*** DATA LISTING ***

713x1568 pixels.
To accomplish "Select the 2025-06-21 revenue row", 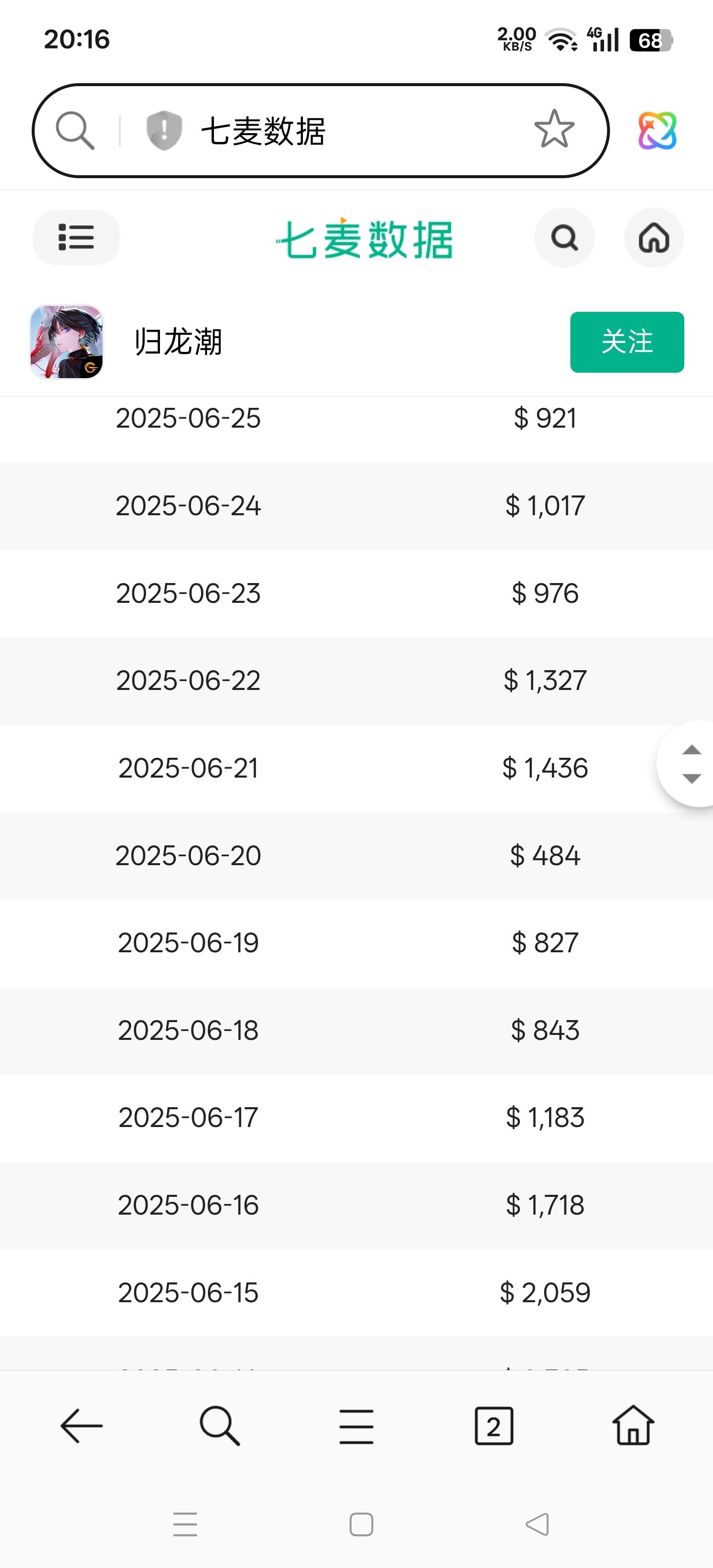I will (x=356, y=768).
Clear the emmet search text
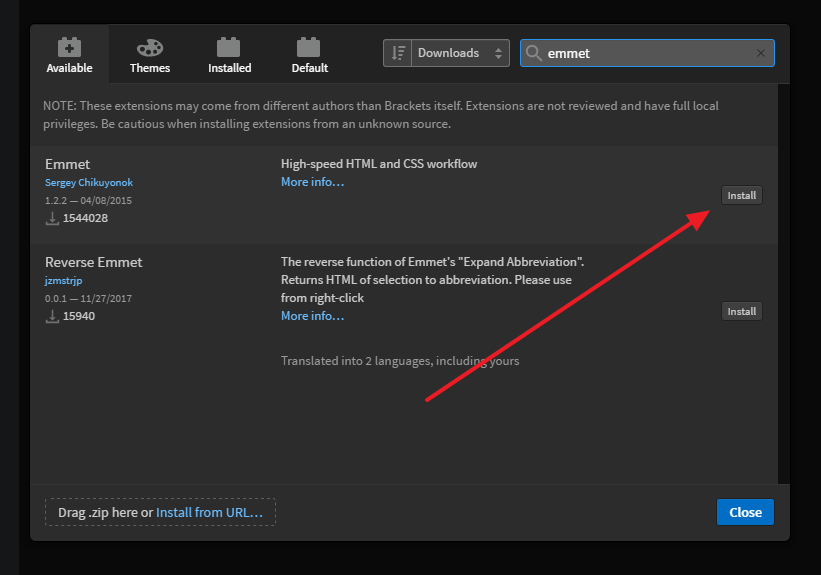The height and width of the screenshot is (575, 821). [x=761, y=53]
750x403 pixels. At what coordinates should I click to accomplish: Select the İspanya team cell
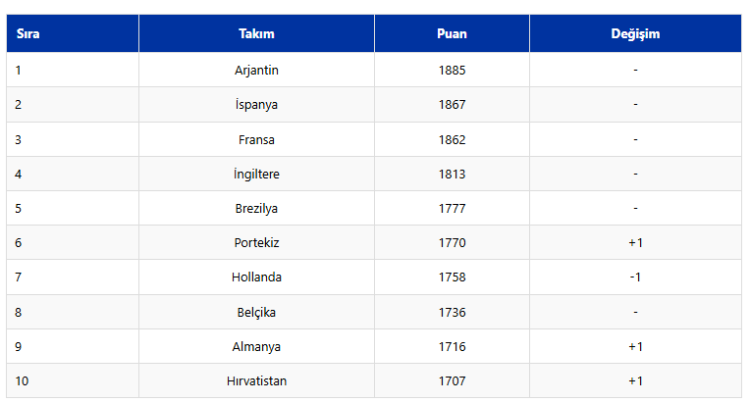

*** End of DATA LISTING ***

### [WHAT IS REQUIRED]
Gather all lines from the records above in which "pixels" appears.

### [ANSWER TO THIS EXERCISE]
713x1568 pixels.
750x403 pixels. At what coordinates should I click to accomplish: Select the İspanya team cell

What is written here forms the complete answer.